» **Task details**
Continue the notes on navigation and measurement from where they stop.

» **Passage given**
+ + + + +

Interesting measurements and party tricks to impress your friends. 

Some things people do when they get lost:

– get to high elevation

– try to walk in a straight line

– create a base location and search the radius around it, returning to it frequently

– stay in one spot

The last is apparently the most effective.

Measures:

– people walk about 3 miles per hour.

– 1000 paces is a mile, since roman times.

– A furlong which is a farming measure of how long furrows were (220 yards), ends up being part of the English definition of a mile — 8 furlongs.

– nautical miles are actually close – 1.15 miles – though they are based on latitude-longitude – one arc minute is a nautical mile

– and knots – from the British Navy’s way of measuring speed putting a log in the water and how many knots in the rope between the boat and the log.

Three common myths about navigation —

– moss. It’s very hard to use the “northside” adage. It’s hard to even recognize moss. 

– churches face roughly east. True.

+ + + + +

» **Supplied information**
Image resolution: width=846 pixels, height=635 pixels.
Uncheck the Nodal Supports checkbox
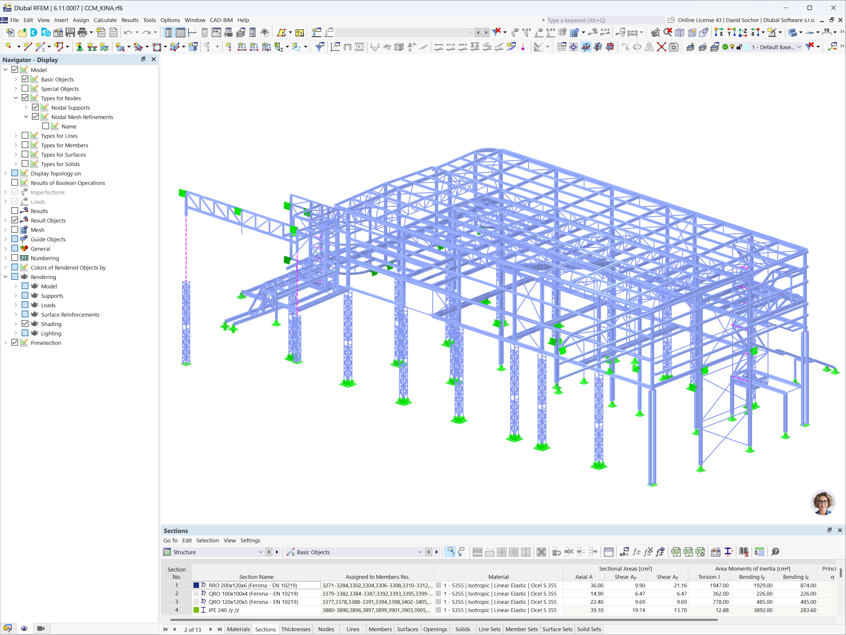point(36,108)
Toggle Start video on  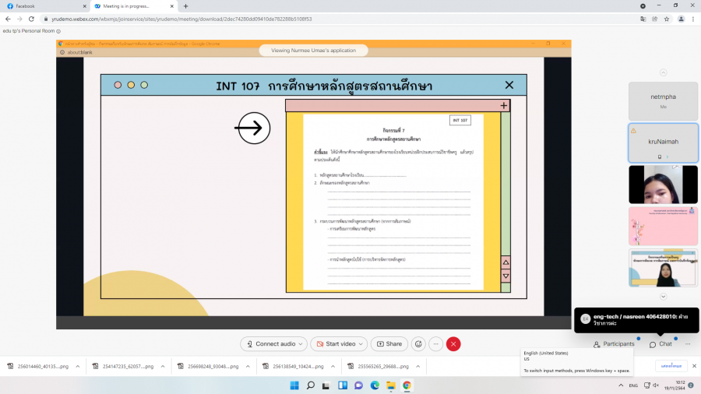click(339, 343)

+ + + + +

» **Solved exercise**
– DirectTv dishes in US northeast point toward Peru. Southwest. True. 

And finally the coolest estimation technique. If you know either how big something is or about how far you can get the other. Check it:

– estimate the angular dimension (one fingers width of an extended arm is 1.5 degrees, three fingers about 5)

– then compute:  distance in miles = height / (100 X degrees)

So check this picture of my hand viewing the WTC from my place:

  
Three fingers tall. 4.5 degrees. It’s about three miles away (guesstimate). 

3 = X feet height / (100 feet X 4.5 degrees)

1350 feet =  height

Here’s what Wikipedia says about the WTC:

Top floor‎: ‎1,268 ft (386.5 m)‎

Wow!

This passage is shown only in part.